Just prior to this weekend’s 6th Summit of the Americas in Cartagena, Colombia, the Secretary General of the Organisation of American States (OAS), the Chilean politician, José Miguel Insulza, expressed a wish that all the countries of the continent would be present at future summits. This has been interpreted as a clear reference to the exclusion of Cuba and the subsequent boycott by the President of Ecuador, Rafael Correa.
As we pointed out in last Friday’s editorial, Cuba was not invited to the hemispheric gathering in Cartagena, mainly because of the opposition of the United States of America, which maintains that Cuba does not have the democratic credentials to participate in the Summit of the Americas process.
Even though the discussions at the Port of Spain Summit, in April 2009, paved the way for the repeal, at the OAS General Assembly in Honduras, two months later, of the OAS’s 1962 resolution that suspended Cuba from the organisation, this agreement made it clear that Cuba’s renewed participation in the OAS would depend on “a process of dialogue initiated at the request of the Government of Cuba, and in accordance with the practices, purposes, and principles of the OAS.”
That is to say, Cuba’s re-entry into the inter-American system will be subject to its government’s adherence to certain basic principles, in particular those enshrined in the 2001 Inter-American Democratic Charter, signed onto by all the active members of the OAS including Guyana, which “recognises that representative democracy is indispensable for the stability, peace and development of the region” and which affirms the link between the exercise of representative democracy and “respect for human rights and fundamental freedoms.” In this regard, the Democratic Charter also champions the primacy of the ballot box and the holding of free and fair elections.

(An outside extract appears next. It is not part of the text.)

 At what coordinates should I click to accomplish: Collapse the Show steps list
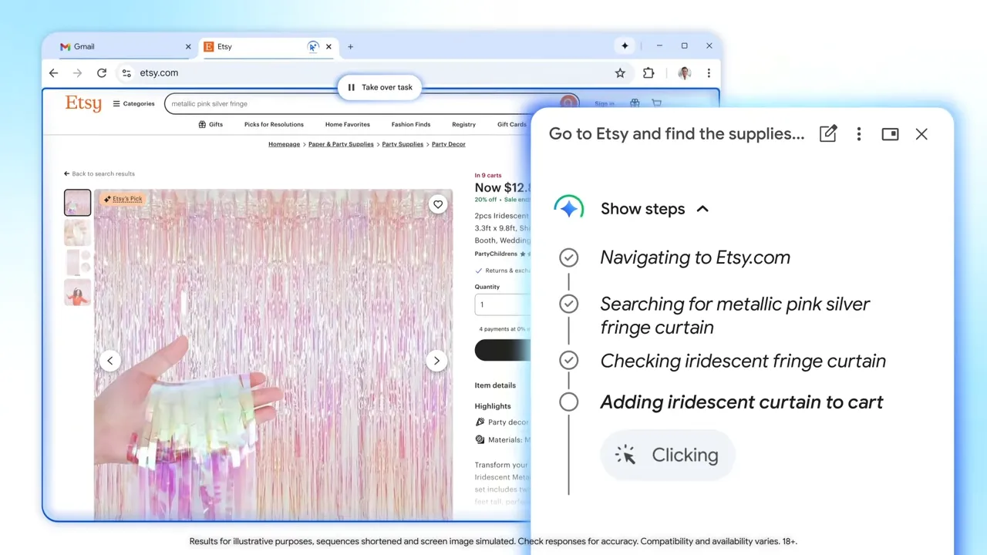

Now, no matter what the Cuban government and its allies might argue about the practice of democracy in Cuba, it cannot be said by any stretch of the imagination that the Cuban people live in a multiparty democratic system, with guarantees of freedom of assembly and freedom of expression, to mention just a couple of fundamental rights.
It is perhaps for this reason that the Cuban government has not acted to resume its seat at the inter-American table; it is simply not ready to pursue full membership in the hemispheric club at the cost of its revolutionary ideals and model of governance. Nor does there appear to be any need to do so as yet, as Cuban diplomacy and regional political tensions have allowed Cuba to enjoy the best relations it has had with Latin America and the Caribbean since its ostracism in 1962.
Why, moreover, should Cuba display any enthusiasm for readmission to the OAS, when one of its members continues to pursue an active policy of hostility towards Cuba, via a 50-year-old economic embargo?
Something has to give in this decades-old game of political chicken. The path needs to be cleared for Cuba to rejoin the hemispheric family of nations if there is a genuine desire in the hemisphere for change and accelerated development in Cuba. Dialogue and communication are obviously necessary, as a first step, to foster a spirit of compromise and trust, but it is, of course, a two-way street.
It will therefore be interesting to see, beyond the public statements in the run-up to Cartagena, whether Cuba’s friends, as well as America’s friends in the hemisphere, make it clear to President Barack Obama that his country’s anachronistic and illogical policy towards Cuba has to change. It is not only counterproductive to the process of change in Cuba but it is also inimical to the USA’s relations with Latin America and the Caribbean in general. Equally, Cuba’s friends would have to undertake to press for democratic opening-up and greater respect for human rights in Cuba.
Perhaps, though, we will have to hope that Mr Obama is re-elected in November to await a new process of engagement. Then, hopefully, with no prospect of a third presidential term and unhampered by the need to pander to domestic political considerations on Cuba, he will have the audacity to put an end to 50 years of American pique and lift the state of siege, thereby removing the justification for the resistance of Cuba’s ageing rulers to a new infusion of ideas and energy, technology and capital.